### PROBLEM TO SOLVE:
All lines below containing "computer" are to be listed.

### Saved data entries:
════════════════════

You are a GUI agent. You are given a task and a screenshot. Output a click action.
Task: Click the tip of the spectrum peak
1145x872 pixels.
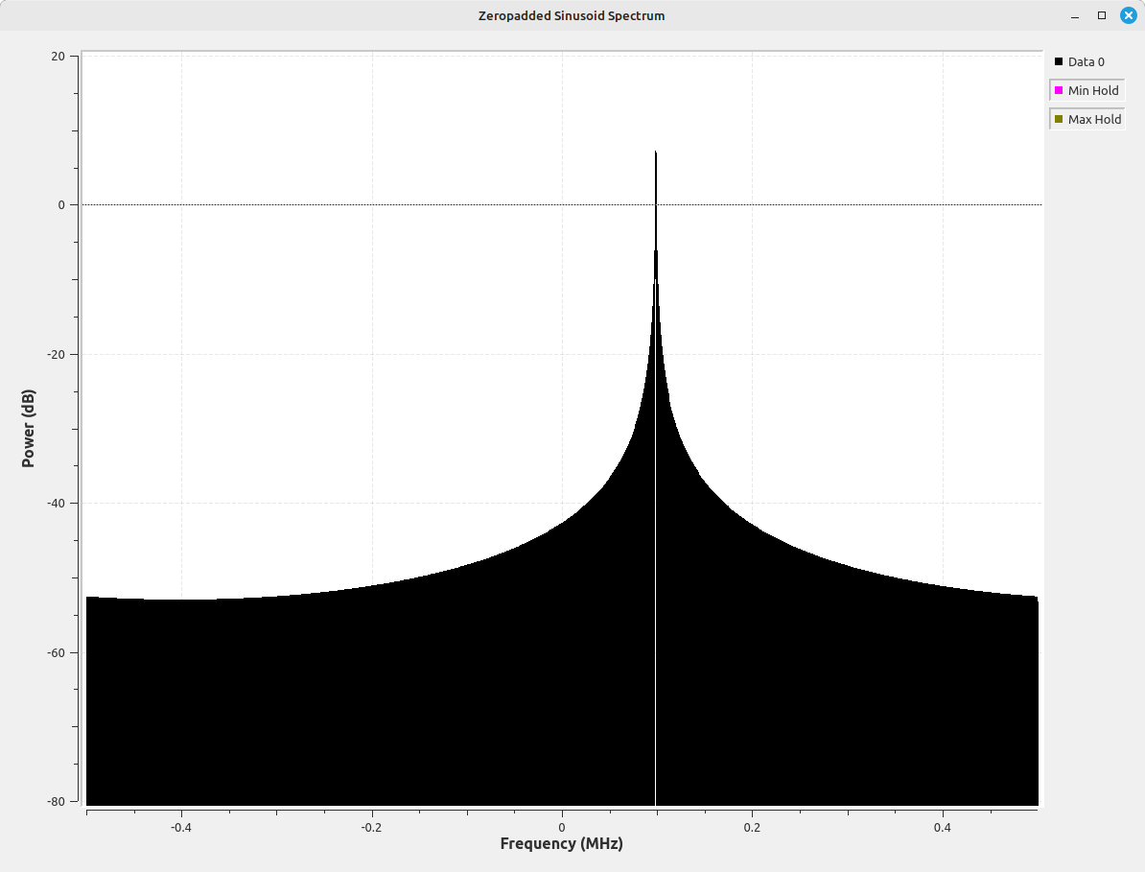tap(656, 153)
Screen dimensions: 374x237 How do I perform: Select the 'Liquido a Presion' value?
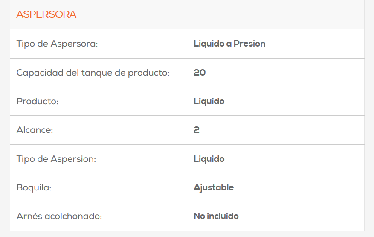[229, 44]
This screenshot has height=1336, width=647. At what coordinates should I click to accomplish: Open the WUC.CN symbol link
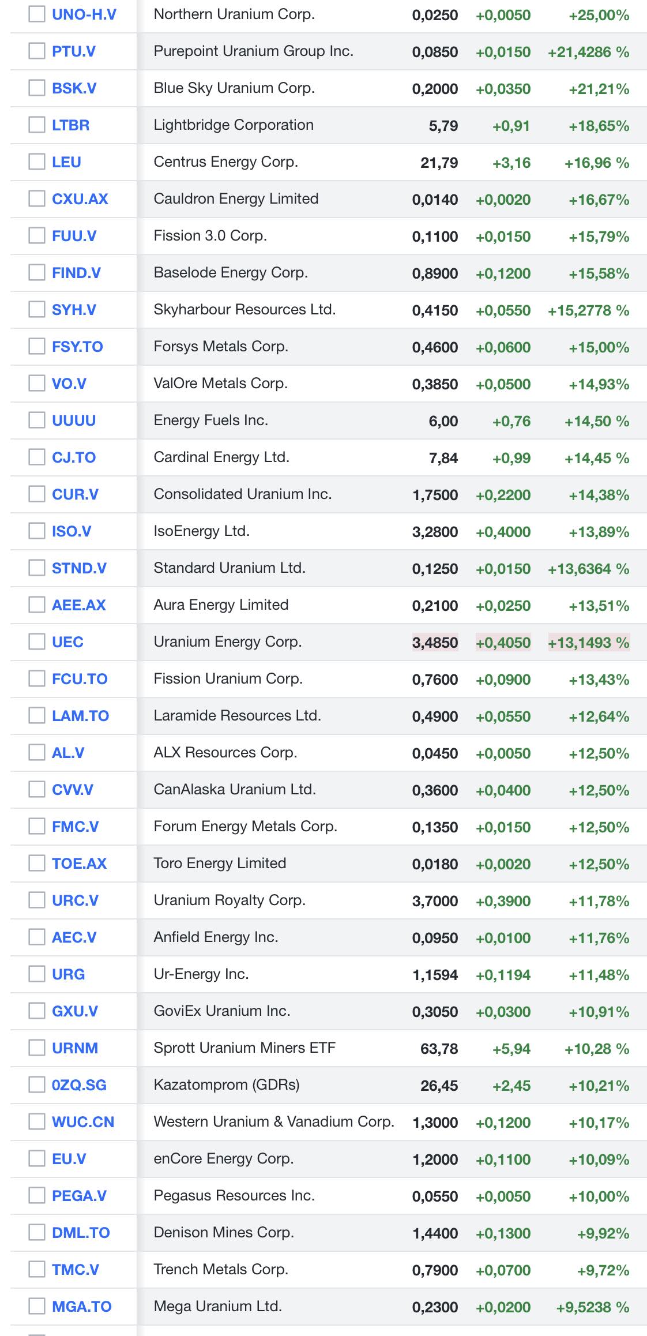coord(83,1123)
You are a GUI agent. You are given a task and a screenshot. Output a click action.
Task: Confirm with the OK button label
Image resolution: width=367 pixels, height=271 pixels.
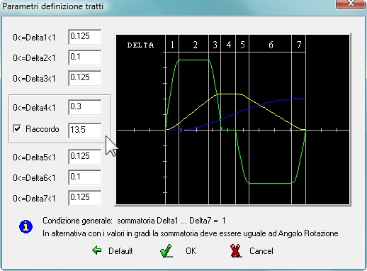pos(191,251)
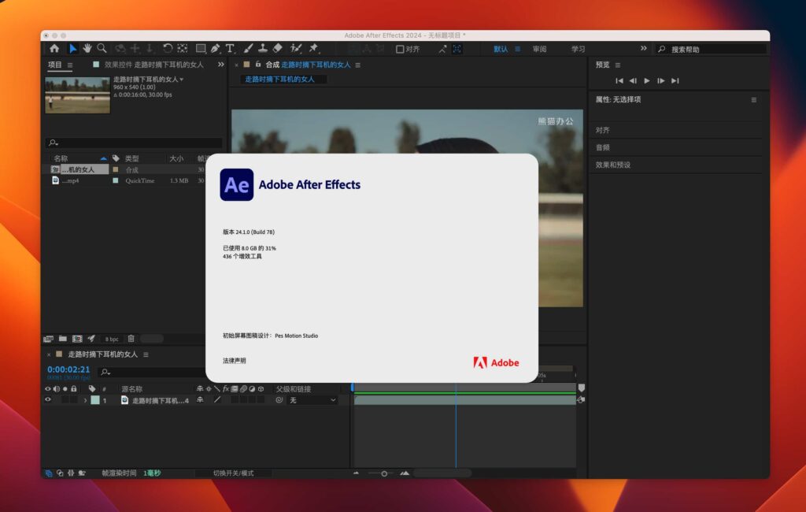Click the trash icon in the project panel

[x=131, y=339]
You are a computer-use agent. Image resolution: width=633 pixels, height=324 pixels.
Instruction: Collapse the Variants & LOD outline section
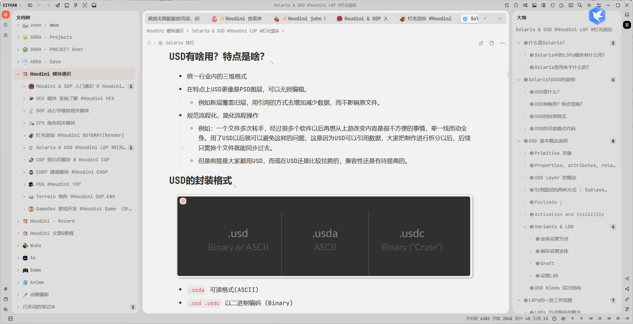point(525,227)
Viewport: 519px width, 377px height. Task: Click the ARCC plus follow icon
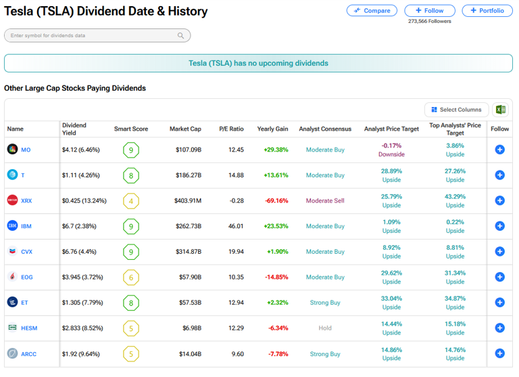499,353

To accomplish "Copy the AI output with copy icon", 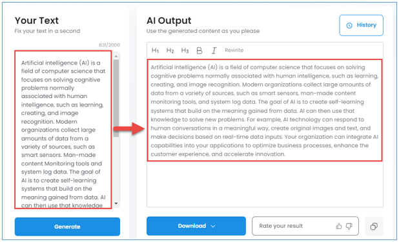I will click(x=374, y=226).
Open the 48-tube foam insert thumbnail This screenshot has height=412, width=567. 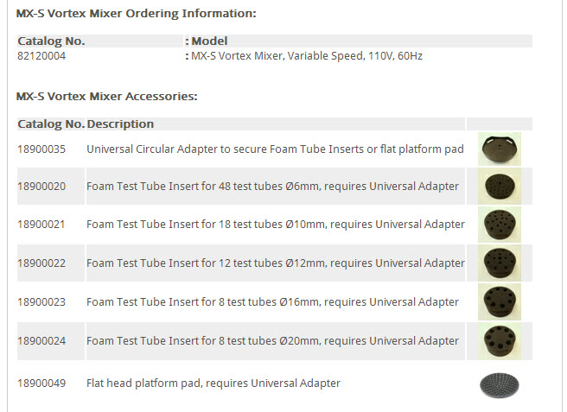coord(500,187)
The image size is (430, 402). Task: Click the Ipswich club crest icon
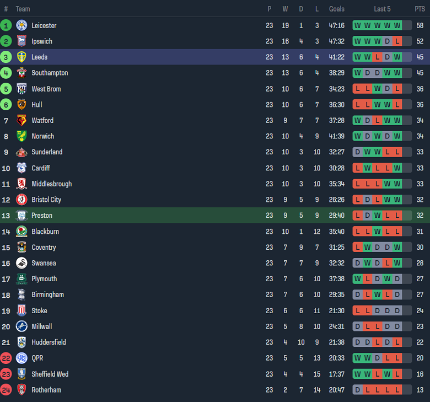(22, 41)
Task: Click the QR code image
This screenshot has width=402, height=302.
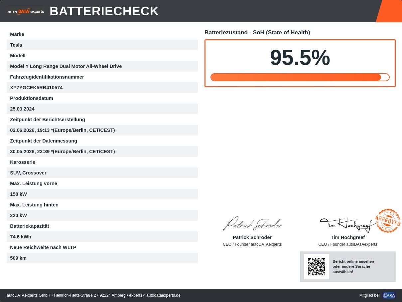Action: pos(317,267)
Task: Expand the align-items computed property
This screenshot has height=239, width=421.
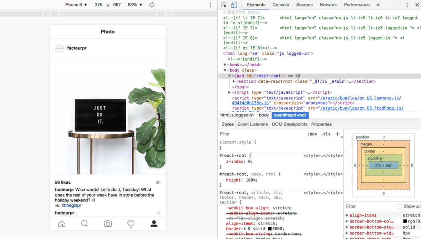Action: point(347,215)
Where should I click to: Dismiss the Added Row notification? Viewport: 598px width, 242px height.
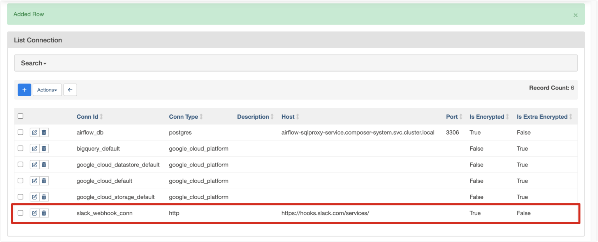(575, 15)
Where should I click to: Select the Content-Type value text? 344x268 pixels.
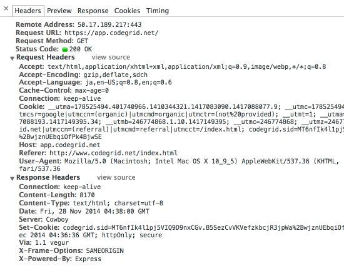click(118, 204)
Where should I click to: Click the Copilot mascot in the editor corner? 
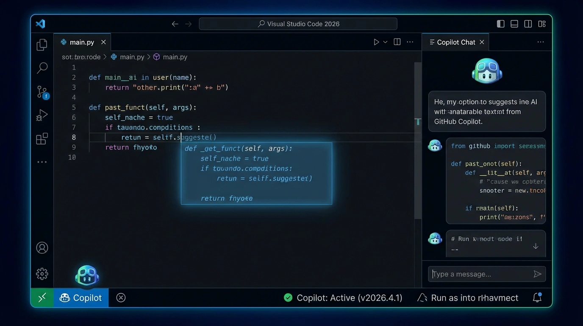click(x=86, y=276)
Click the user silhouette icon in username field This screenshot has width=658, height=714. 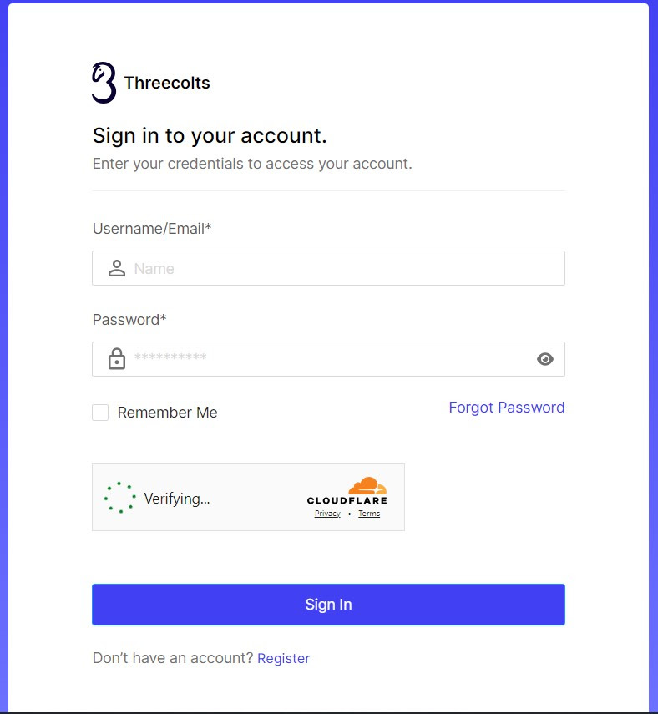[x=117, y=268]
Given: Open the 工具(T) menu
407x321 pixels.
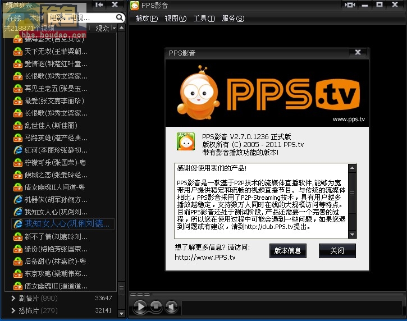Looking at the screenshot, I should pyautogui.click(x=204, y=19).
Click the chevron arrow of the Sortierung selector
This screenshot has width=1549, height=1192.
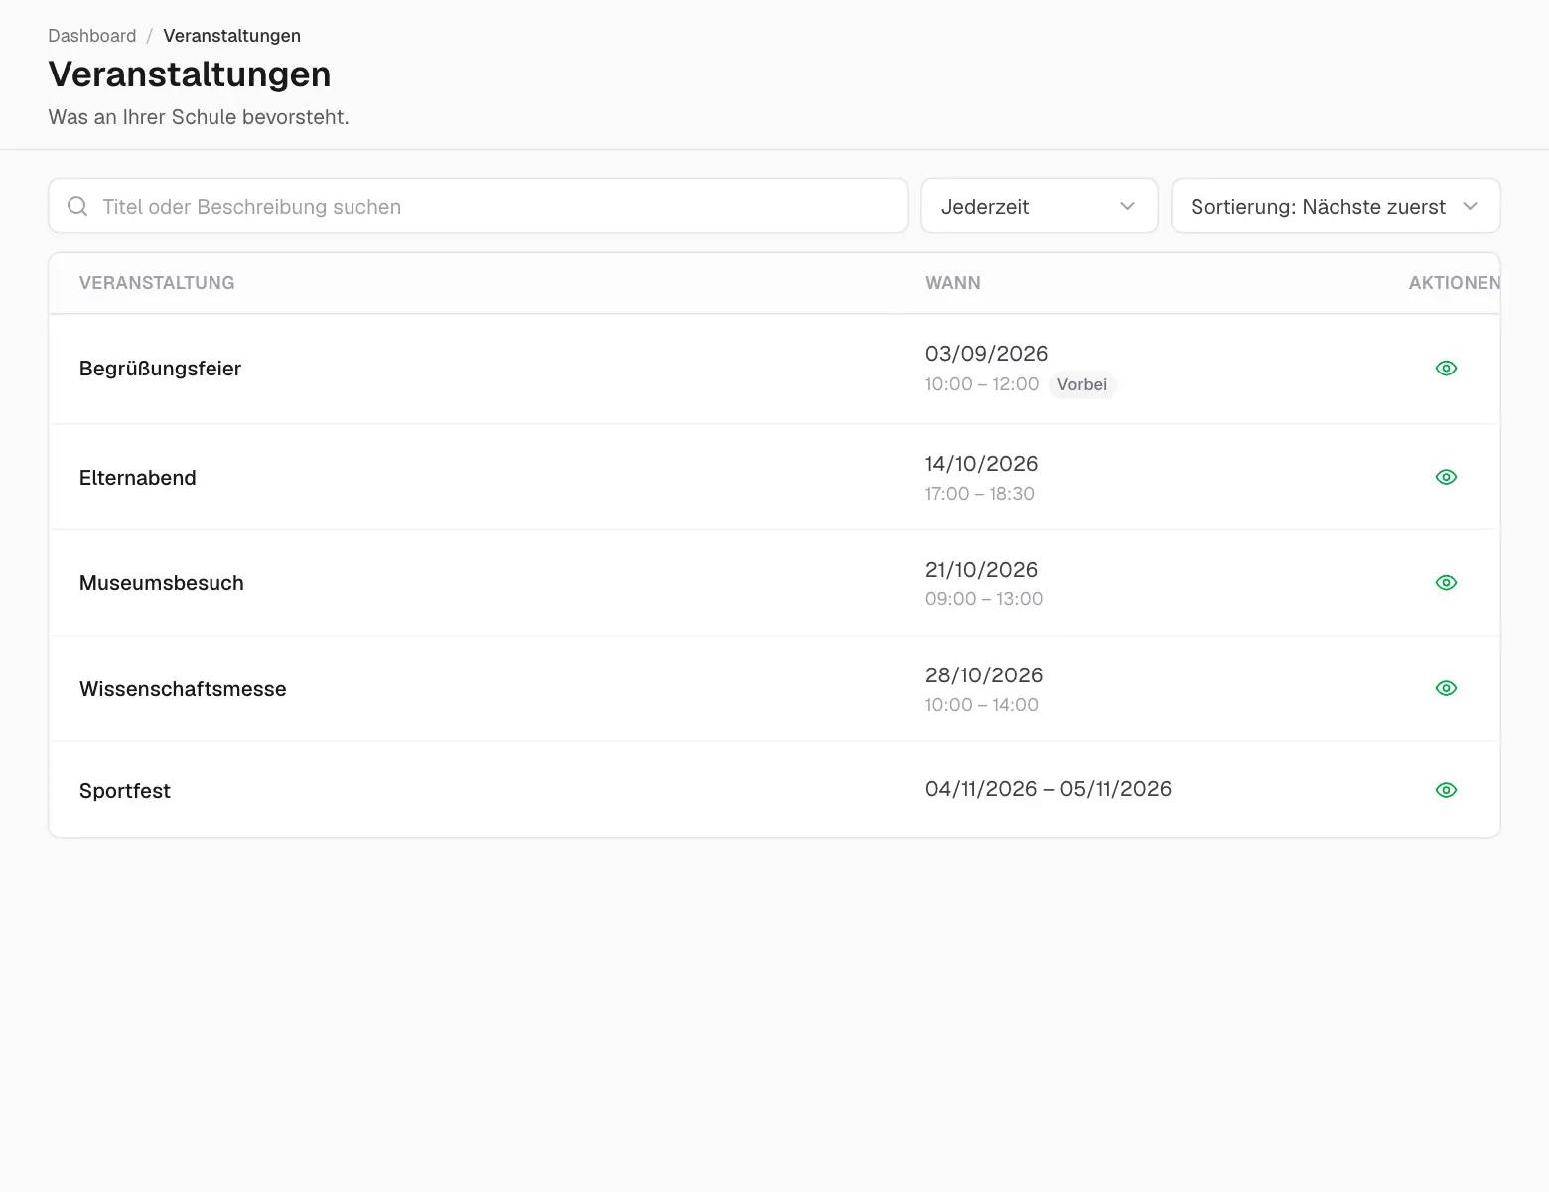(1471, 206)
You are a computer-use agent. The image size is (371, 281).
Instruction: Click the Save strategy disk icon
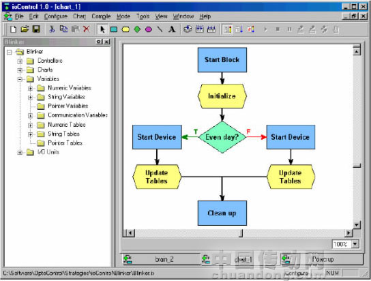tap(36, 29)
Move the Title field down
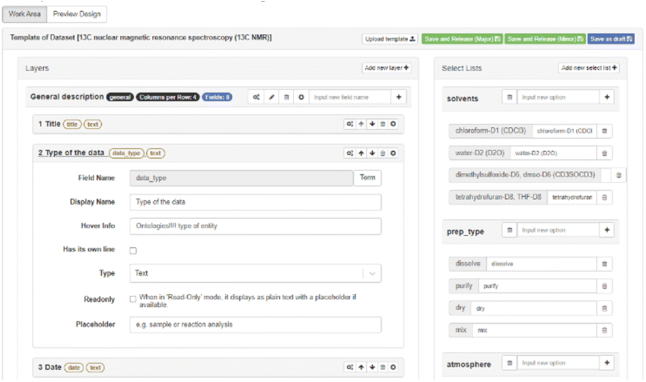646x382 pixels. (x=371, y=124)
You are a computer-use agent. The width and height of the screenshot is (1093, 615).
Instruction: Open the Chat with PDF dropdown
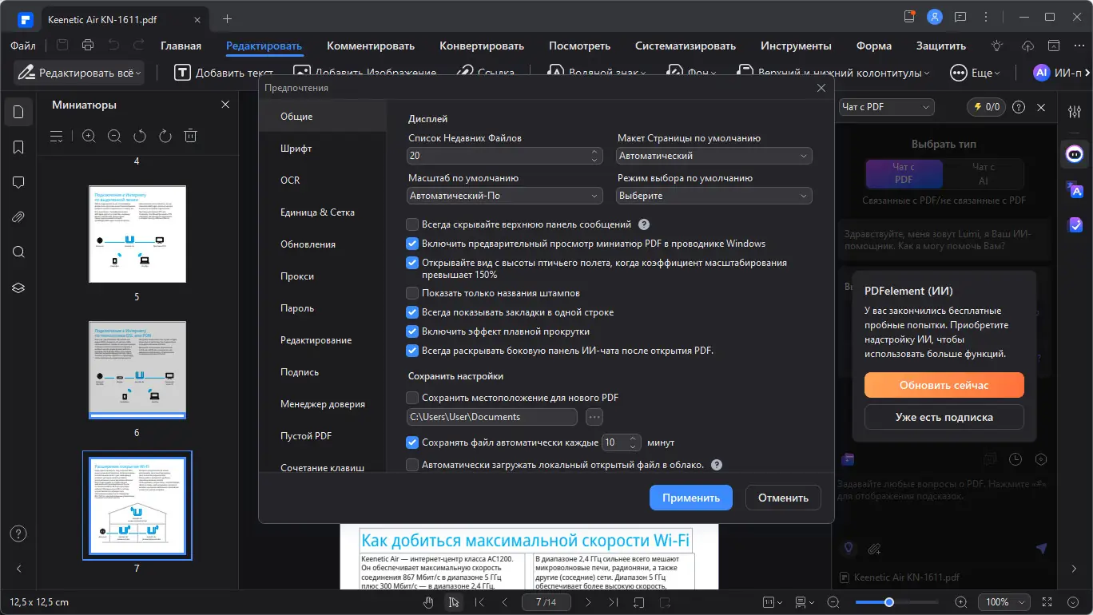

════════════════════

### SOLUTION:
You are a computer-use agent. Image resolution: width=633 pixels, height=324 pixels.
You are a computer-use agent. The image size is (371, 281).
You are a computer-use agent. The width and height of the screenshot is (1093, 615).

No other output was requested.